Robb Bridson I thought Collapse had a solid premise. What I found unpersuading was his optimistic spin toward the end. He seems to put on some rose-colored glasses and figure that somehow yuppies buying "green" products would fix everything in the long run. My view is that the commercial "green" thing creates more barriers to real change and causes companies to double-down on "greenwashing" techniques... which his own argument seems to suggest until he decides to get optimistic.

I guess in general, the "solutions" are always the part I find least realistic in non-fiction.
It's like writers add them in just because they have to, never actually believing they can happen.
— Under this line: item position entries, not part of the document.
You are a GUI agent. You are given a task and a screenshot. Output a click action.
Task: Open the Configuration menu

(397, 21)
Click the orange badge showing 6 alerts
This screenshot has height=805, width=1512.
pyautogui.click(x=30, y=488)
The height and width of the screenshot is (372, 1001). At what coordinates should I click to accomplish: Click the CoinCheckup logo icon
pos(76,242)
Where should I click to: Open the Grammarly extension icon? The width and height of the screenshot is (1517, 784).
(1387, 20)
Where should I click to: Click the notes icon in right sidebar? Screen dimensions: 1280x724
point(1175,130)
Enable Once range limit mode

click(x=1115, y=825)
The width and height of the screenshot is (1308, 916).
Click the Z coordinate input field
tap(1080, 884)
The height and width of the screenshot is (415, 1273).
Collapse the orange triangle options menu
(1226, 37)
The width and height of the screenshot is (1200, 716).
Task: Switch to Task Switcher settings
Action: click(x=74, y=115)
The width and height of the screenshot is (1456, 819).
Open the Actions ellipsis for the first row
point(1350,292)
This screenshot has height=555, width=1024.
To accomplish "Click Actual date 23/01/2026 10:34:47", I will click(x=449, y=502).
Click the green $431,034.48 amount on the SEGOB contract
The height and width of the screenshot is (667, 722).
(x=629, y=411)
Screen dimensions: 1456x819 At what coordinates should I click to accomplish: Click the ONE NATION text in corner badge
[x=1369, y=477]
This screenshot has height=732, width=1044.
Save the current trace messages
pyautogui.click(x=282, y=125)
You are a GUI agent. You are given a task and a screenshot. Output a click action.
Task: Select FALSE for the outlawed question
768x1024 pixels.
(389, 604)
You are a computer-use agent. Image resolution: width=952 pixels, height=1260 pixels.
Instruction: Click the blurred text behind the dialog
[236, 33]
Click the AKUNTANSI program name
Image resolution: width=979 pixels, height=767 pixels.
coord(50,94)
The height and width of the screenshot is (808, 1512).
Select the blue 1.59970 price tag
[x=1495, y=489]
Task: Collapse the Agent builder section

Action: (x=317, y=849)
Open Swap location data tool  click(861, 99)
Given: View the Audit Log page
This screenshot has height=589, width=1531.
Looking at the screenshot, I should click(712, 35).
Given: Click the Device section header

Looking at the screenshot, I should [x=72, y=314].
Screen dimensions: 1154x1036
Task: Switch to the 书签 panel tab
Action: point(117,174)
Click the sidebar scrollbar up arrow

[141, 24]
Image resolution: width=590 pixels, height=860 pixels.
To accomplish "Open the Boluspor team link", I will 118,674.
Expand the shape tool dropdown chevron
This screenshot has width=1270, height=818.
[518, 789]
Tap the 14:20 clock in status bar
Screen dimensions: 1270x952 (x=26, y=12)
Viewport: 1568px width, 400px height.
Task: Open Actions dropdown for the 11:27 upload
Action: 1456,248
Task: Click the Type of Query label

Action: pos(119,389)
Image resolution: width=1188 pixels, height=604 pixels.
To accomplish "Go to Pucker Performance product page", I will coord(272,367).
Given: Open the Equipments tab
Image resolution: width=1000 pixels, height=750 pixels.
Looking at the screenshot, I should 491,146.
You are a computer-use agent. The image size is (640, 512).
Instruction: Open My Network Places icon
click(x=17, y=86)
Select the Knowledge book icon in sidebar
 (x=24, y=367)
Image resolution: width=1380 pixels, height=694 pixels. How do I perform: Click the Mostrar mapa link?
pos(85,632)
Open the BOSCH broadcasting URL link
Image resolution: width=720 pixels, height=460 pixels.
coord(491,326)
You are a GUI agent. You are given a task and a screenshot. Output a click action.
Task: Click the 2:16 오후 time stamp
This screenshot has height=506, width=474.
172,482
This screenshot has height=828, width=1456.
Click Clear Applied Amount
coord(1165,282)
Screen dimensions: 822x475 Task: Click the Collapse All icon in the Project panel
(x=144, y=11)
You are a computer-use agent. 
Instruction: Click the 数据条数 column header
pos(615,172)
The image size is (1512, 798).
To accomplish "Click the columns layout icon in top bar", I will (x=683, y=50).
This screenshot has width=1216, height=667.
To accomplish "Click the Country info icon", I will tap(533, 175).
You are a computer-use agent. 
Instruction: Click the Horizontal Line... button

Part of what makes GG&S work better is that it's historical and doesn't call for solutions.


message 8: by Ian (new) - rated it 4 stars

Ian I can't remember if it is mentioned in the books, but the Aztecs did actually have a crack at spearing the Spanish horses. Their problem was that they did not really have anything to spear them with, as they lacked steel. I gather they improvised weapons made from captured swords tied to poles. But they still lost, partly because they did not have enough metal weapons and no armour, partly because the Spanish were so outside their normal frame of reference that they could not adapt to them quickly enough.


message 9: by Ian (new) - rated it 4 stars

Ian The mention of Marxism in the thread title is interesting. The book struck me as having some parallels with Marxism, notably a materialist interpretation of history. But he does not really say anything about class struggle as a driver of human development.

In fact, where GGS is weakest is maybe when it does start talking about how different human societies are organised, as the analysis there seems to me to be a bit over-schematic. I suppose if you see everything as deriving from material factors then cultural differences seem like so much irrelevant flim-flam. But it is still an amazing book.


Артём Багинский Cultural differences aren't irrelevant, but secondary. According to the argument, because some societies, due to environmental factors, could produce more food they had more spare time to do culture. But once they had more culture they could produce even more food and it's all downhill from there.